The teacher described how, by sequencing content in this way, science is taught in a way which makes sense to an expert scientist: ‘This topic has been traditionally taught in this order [shown above], as it logically follows from the perspective of a science specialist to start from the beginning of time…then moves on to human activities which are more recent’. This traditional sequence starts from the more abstract concepts and ends with the most concrete and relatable concepts to students.
This sequence can be mapped using semantics (Figure 1), a tool from Legitimation Code Theory developed by Karl Maton (2014). SG- – represents abstract concepts which connect weakly to context, while SG++ represents more concrete concepts which connect strongly to context.
Figure 1. Semantic wave of a ‘traditional’ science unit.
Instead of adopting the traditional narrative described above, the teacher suggested: ‘Why not start from a place of familiarity? Beginning with what the modern atmosphere is composed…and then human effects on the climate and then going back in time to how we have achieved the current modern day atmospheric composition…’.
By flipping the traditional sequencing of the unit, the more concrete and relatable ideas are placed at the start of the unit, followed by more complex and abstract ideas. This allowed students to build abstract knowledge from a place where they had more background knowledge to work with. This is shown in Figure 2 where the sequence of learning begins with a stronger connection to context (SG++) and ends with the most abstract concepts (SG- -).

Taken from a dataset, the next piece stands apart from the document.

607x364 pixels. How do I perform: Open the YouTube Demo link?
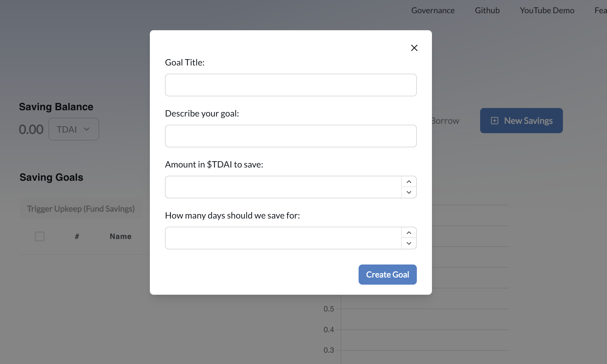547,10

Figure 2. Semantic wave of a ‘flipped’ science unit
Conclusion
Curriculum narratives are powerful curriculum design features which can not only engage students but flip the sequencing of ideas so that students can integrate them more effectively into their schema. For the potential of curriculum narratives to be realised, teachers need to consider how abstract concepts develop in their subject. Well-considered narratives have the potential not only to support students’ learning, but also to support teachers’ professional development by engaging them in the important work of curriculum thinking. For more on using narratives in science, the Institute of Physics (IOP) offers storylines which support teachers to reconsider the more traditional approaches to sequencing science units (IOP, 2023).
References
Beauchamp, A. (2022). Living and learning inside the story: How storytelling can shape curriculum design. Impact.
Campbell, R. (2024). How teachers design the active science curriculum. (Unpublished doctoral disseration). Sheffield Hallam University.

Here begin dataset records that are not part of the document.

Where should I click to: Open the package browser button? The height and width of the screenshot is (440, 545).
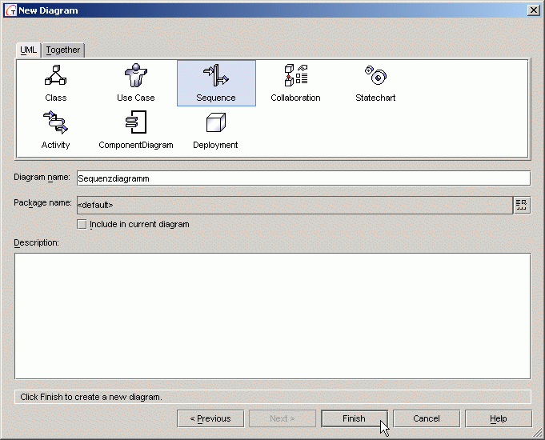522,205
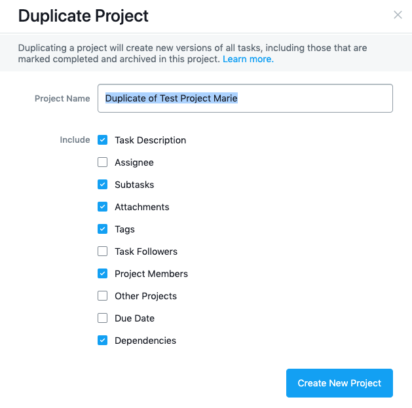Click the Assignee label text
The image size is (412, 408).
point(134,162)
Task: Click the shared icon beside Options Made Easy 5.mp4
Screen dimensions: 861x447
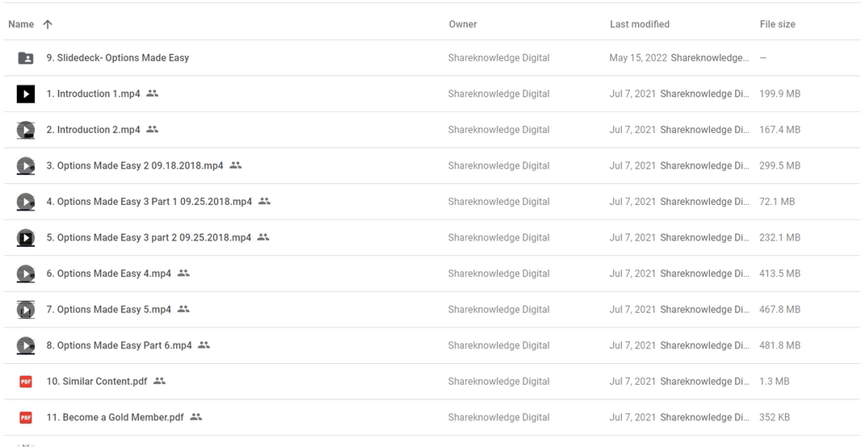Action: (183, 309)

Counsell, C. (2018). Taking curriculum seriously. Impact.
Makar, K., Ali, M., & Fry, K. (2018). Narrative and inquiry as a basis for a design framework to reconnect mathematics curriculum with students. International Journal of Educational Research, 92, 188–198.
Maton, K. (2014). Knowledge and Knowers: Towards a realist sociology of education (1st ed.). Routledge. https://doi.org/10.4324/9780203885734
Institute of Physics [IOP]. (2023). https://spark.iop.org/
Raichura, P. (2020, August 4). Curricular narrative. Bunsen Blue. https://bunsenblue.wordpress.com/2020/08/04/curricular-narrative/
Schank, R., & Abelson, R. (1995). Knowledge and memory: The real story. In R. Wyer (Ed.). Knowledge and memory: The real story. Advances in social cognition (Vol. 8, pp. 1–86). Lawrence Erlbaum Associates.
Willingham, D. (2009). Why don’t students like school? A cognitive scientist answers questions about how the mind works and what it means for the classroom. Jossey-Bass/Wiley.